• TASK DETAILS:
Count every line in the data that contains the word "bell", then report that number alone.

• RECORD SET:
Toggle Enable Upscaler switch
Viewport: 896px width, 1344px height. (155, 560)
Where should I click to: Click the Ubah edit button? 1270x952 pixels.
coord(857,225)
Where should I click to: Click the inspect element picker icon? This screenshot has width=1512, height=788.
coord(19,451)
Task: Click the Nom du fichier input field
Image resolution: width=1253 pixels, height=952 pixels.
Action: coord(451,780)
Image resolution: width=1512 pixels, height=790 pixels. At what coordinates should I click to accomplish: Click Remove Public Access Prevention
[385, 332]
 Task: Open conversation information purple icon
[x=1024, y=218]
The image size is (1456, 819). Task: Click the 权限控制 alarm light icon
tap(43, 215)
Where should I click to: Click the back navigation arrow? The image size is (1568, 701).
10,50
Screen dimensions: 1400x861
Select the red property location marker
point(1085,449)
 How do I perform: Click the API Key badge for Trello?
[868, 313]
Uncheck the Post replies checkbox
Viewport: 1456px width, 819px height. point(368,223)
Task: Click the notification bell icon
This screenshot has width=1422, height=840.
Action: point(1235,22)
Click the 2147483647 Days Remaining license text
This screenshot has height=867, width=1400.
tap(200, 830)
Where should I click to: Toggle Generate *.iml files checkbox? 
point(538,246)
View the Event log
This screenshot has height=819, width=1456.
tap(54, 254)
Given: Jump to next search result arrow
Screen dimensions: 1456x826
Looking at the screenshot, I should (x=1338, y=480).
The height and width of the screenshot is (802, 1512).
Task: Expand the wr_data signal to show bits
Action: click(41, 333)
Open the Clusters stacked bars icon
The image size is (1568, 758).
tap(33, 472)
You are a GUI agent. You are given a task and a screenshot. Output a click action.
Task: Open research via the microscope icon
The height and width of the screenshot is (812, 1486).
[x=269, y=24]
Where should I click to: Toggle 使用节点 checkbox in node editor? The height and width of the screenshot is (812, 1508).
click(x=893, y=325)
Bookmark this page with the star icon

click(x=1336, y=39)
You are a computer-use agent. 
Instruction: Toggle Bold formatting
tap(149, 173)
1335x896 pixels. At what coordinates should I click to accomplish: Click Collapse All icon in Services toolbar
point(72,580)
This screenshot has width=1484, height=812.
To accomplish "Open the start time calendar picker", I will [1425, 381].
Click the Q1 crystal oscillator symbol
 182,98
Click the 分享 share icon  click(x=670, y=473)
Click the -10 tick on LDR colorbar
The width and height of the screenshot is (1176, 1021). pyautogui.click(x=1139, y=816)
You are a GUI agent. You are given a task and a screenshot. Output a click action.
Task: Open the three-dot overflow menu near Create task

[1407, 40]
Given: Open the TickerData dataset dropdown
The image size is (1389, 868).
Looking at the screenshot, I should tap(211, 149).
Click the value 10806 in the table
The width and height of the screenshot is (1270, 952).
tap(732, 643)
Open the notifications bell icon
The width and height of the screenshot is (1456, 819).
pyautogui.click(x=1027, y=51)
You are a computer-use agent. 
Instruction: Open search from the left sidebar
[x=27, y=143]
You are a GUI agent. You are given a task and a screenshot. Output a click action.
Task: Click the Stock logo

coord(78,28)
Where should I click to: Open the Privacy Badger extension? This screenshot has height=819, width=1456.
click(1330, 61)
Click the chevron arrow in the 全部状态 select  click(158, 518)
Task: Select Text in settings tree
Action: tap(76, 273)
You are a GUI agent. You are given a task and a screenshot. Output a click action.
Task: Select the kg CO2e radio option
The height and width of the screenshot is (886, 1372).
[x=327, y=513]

• EXERCISE SOLUTION:
2